Ultrafast Charge Transfer Process of 9,9′-Bianthryl in Imidazolium Ionic Liquids

Excited state dynamics of 9,9-bianthryl (BA) in 1-butyl-3-methylimidazolium ionic liquids with three different types of anions was investigated by means of femtosecond to nanosecond transient absorption (TA) spectroscopy and time-resolved fluorescence (TRF) measurements. TA spectroscopy revealed that charge transfer (CT) occurred multiexponentially in the time scale of hundreds of picoseconds while TRF measurement revealed that red-shift of the BA fluorescence peak extended into the nanosecond regime. It is concluded that an energy relaxation process slower than the CT reaction, which could be the solvation dynamics in the product state, is observed.

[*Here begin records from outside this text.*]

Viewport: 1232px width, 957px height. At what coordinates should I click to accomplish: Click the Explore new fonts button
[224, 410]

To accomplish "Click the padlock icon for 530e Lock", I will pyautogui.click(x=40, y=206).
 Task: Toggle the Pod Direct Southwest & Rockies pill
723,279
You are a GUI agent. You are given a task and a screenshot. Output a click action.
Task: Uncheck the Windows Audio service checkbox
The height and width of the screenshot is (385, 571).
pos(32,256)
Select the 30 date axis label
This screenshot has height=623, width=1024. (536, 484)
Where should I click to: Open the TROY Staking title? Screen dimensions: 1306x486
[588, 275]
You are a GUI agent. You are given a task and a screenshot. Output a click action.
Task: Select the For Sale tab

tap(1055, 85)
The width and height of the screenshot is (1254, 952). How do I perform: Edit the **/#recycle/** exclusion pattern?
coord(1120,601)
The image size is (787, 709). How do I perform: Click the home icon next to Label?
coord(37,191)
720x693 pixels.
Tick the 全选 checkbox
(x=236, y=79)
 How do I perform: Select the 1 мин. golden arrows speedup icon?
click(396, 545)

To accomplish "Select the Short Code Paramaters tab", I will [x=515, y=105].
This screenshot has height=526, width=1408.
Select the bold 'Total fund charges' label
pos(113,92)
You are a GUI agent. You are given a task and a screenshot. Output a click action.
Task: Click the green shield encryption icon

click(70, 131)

Photoswitchable fluorescent diarylethene derivatives with short alkyl chain substituents

The sulfone derivatives of 1,2-bis(2-alkyl-6-phenyl-1-benzothiophen-3-yl)perfluorocyclopentene having various short alkyl chain substituents at reactive carbons were prepared and the effect of alkyl substitution on the fluorescence property of the closed-ring isomers was studied. Upon irradiation with ultraviolet (UV) light the derivatives exhibit a brilliant green fluorescence under irradiation with visible (> 400 nm) light, while the fluorescence disappears upon irradiation with visible (> 400 nm) light alone. The fluorescence quantum yield of the methyl substituted derivative (1b) dramatically decreases from 0.84 to 0.15 when the solvent is changed from hexane to acetonitrile, while the changes of ethyl, n-propyl and n-butyl substituted derivatives (2b)–(4b) are moderate. The quantum yields of (2b)–(4b) are kept to values close to 0.7 even in polar acetonitrile. The fluorescence lifetime measurement revealed that efficient non-radiative decay processes took place in (1b) in polar solvent, while their contribution to the deactivation was not so large in (2b)–(4b). The neighboring short alkyl chains at the connecting carbons are considered to defend the sulfone units against the attack of polar solvent molecules and weaken the solvent polarity effect.

Picosecond laser photolysis studies on a photochromic oxidation polymer film consisting of diarylethene molecules

Picosecond laser spectroscopy was applied to the direct detection of photochromic reaction processes in a network polymer film prepared by oxidation polymerization of a diarylethene derivative. Both the coloration due to the cyclization and the decoloration via the cycloreversion took place in less than 30 ps. The time constants of both photochromic reactions were almost the same as those of diarylethene monomers obtained in the solutions, indicating that the oxidation polymer film system retains a similarly high response time as in the solution phase.

Photoisomerization of an azobenzene gel by pulsed laser irradiation

A decalin gel consisting of a 3,3-bis[{(octylamino)carbonyl}propoxy]azobenzene derivative with H-aggregation showed a photon-density dependent E-Z isomerization, indicating the cooperating isomerization of each module.